* Problem description
Given the entries below, please return each one exactly.

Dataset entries
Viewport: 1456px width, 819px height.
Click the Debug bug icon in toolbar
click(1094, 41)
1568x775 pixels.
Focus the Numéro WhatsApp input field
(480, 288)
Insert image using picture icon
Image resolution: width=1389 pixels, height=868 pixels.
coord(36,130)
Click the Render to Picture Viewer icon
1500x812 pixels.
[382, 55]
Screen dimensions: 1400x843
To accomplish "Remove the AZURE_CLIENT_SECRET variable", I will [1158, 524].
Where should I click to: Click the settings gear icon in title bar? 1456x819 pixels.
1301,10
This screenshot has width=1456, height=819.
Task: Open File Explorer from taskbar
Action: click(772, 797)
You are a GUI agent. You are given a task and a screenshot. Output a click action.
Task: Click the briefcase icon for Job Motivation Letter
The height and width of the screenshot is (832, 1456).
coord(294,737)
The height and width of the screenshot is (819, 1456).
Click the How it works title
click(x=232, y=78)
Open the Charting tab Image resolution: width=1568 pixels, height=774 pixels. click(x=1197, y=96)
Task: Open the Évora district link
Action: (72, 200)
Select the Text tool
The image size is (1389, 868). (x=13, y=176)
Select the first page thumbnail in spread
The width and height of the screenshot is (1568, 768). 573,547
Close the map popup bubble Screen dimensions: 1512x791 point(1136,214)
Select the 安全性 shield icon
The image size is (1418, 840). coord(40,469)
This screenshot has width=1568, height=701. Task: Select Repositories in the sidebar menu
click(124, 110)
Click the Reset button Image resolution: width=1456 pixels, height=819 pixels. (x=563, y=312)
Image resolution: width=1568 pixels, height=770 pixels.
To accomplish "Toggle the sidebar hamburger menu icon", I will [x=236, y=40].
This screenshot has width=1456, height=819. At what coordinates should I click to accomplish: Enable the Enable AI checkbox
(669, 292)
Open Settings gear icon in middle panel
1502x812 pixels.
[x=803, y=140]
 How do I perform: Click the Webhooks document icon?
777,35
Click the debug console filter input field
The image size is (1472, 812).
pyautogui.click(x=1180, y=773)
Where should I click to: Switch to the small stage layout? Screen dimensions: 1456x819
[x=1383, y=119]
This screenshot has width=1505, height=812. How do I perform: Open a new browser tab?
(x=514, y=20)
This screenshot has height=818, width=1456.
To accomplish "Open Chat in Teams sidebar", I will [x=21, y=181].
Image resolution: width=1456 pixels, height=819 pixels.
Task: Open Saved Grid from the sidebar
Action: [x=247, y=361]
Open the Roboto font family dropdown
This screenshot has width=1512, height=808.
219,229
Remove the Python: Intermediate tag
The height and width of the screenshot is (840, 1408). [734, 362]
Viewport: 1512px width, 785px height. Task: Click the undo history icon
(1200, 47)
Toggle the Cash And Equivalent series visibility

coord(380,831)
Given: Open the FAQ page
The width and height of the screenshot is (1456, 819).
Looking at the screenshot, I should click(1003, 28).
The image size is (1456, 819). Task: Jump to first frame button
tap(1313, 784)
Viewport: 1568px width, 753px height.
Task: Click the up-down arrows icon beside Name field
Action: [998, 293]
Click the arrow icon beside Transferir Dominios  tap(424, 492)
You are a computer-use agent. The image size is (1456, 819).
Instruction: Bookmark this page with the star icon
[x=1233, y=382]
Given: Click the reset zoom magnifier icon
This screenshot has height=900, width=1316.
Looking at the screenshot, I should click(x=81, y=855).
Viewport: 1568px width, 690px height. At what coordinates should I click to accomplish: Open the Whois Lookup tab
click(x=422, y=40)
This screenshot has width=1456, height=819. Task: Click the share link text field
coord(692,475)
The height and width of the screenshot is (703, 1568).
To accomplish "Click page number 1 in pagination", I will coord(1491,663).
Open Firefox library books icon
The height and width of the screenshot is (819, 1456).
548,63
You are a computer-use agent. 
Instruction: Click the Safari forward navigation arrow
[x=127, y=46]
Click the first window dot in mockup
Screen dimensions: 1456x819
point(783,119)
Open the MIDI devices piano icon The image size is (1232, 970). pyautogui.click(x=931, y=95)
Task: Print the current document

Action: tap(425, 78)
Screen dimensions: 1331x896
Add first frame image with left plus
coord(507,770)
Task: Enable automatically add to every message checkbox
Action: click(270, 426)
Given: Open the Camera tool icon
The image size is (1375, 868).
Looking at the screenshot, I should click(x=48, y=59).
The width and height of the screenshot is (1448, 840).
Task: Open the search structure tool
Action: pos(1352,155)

* Answer space
Viewport: 1456px width, 819px height.
Click the Debug bug icon in toolbar
click(1094, 41)
1568x775 pixels.
Focus the Numéro WhatsApp input field
(480, 288)
Insert image using picture icon
Image resolution: width=1389 pixels, height=868 pixels.
coord(36,130)
Click the Render to Picture Viewer icon
1500x812 pixels.
[382, 55]
Screen dimensions: 1400x843
To accomplish "Remove the AZURE_CLIENT_SECRET variable", I will [1158, 524].
Where should I click to: Click the settings gear icon in title bar? 1456x819 pixels.
1301,10
This screenshot has width=1456, height=819.
Task: Open File Explorer from taskbar
Action: click(772, 797)
You are a GUI agent. You are given a task and a screenshot. Output a click action.
Task: Click the briefcase icon for Job Motivation Letter
The height and width of the screenshot is (832, 1456).
coord(294,737)
The height and width of the screenshot is (819, 1456).
Click the How it works title
click(x=232, y=78)
Open the Charting tab Image resolution: width=1568 pixels, height=774 pixels. click(x=1197, y=96)
Task: Open the Évora district link
Action: (72, 200)
Select the Text tool
The image size is (1389, 868). (x=13, y=176)
Select the first page thumbnail in spread
The width and height of the screenshot is (1568, 768). 573,547
Close the map popup bubble Screen dimensions: 1512x791 point(1136,214)
Select the 安全性 shield icon
The image size is (1418, 840). coord(40,469)
This screenshot has width=1568, height=701. Task: Select Repositories in the sidebar menu
click(124, 110)
Click the Reset button Image resolution: width=1456 pixels, height=819 pixels. (x=563, y=312)
Image resolution: width=1568 pixels, height=770 pixels.
To accomplish "Toggle the sidebar hamburger menu icon", I will [x=236, y=40].
This screenshot has width=1456, height=819. At what coordinates should I click to accomplish: Enable the Enable AI checkbox
(669, 292)
Open Settings gear icon in middle panel
1502x812 pixels.
[x=803, y=140]
 How do I perform: Click the Webhooks document icon?
777,35
Click the debug console filter input field
The image size is (1472, 812).
pyautogui.click(x=1180, y=773)
Where should I click to: Switch to the small stage layout? Screen dimensions: 1456x819
[x=1383, y=119]
This screenshot has width=1505, height=812. How do I perform: Open a new browser tab?
(x=514, y=20)
This screenshot has height=818, width=1456.
To accomplish "Open Chat in Teams sidebar", I will [x=21, y=181].
Image resolution: width=1456 pixels, height=819 pixels.
Task: Open Saved Grid from the sidebar
Action: [x=247, y=361]
Open the Roboto font family dropdown
This screenshot has width=1512, height=808.
219,229
Remove the Python: Intermediate tag
The height and width of the screenshot is (840, 1408). [734, 362]
Viewport: 1512px width, 785px height. Task: Click the undo history icon
(1200, 47)
Toggle the Cash And Equivalent series visibility

coord(380,831)
Given: Open the FAQ page
The width and height of the screenshot is (1456, 819).
Looking at the screenshot, I should click(1003, 28).
The image size is (1456, 819). Task: Jump to first frame button
tap(1313, 784)
Viewport: 1568px width, 753px height.
Task: Click the up-down arrows icon beside Name field
Action: [998, 293]
Click the arrow icon beside Transferir Dominios  tap(424, 492)
You are a computer-use agent. The image size is (1456, 819).
Instruction: Bookmark this page with the star icon
[x=1233, y=382]
Given: Click the reset zoom magnifier icon
This screenshot has height=900, width=1316.
Looking at the screenshot, I should click(x=81, y=855).
Viewport: 1568px width, 690px height. At what coordinates should I click to accomplish: Open the Whois Lookup tab
click(x=422, y=40)
This screenshot has width=1456, height=819. Task: Click the share link text field
coord(692,475)
The height and width of the screenshot is (703, 1568).
To accomplish "Click page number 1 in pagination", I will coord(1491,663).
Open Firefox library books icon
The height and width of the screenshot is (819, 1456).
548,63
You are a computer-use agent. 
Instruction: Click the Safari forward navigation arrow
[x=127, y=46]
Click the first window dot in mockup
Screen dimensions: 1456x819
point(783,119)
Open the MIDI devices piano icon The image size is (1232, 970). pyautogui.click(x=931, y=95)
Task: Print the current document

Action: tap(425, 78)
Screen dimensions: 1331x896
Add first frame image with left plus
coord(507,770)
Task: Enable automatically add to every message checkbox
Action: click(270, 426)
Given: Open the Camera tool icon
The image size is (1375, 868).
Looking at the screenshot, I should click(x=48, y=59).
The width and height of the screenshot is (1448, 840).
Task: Open the search structure tool
Action: pos(1352,155)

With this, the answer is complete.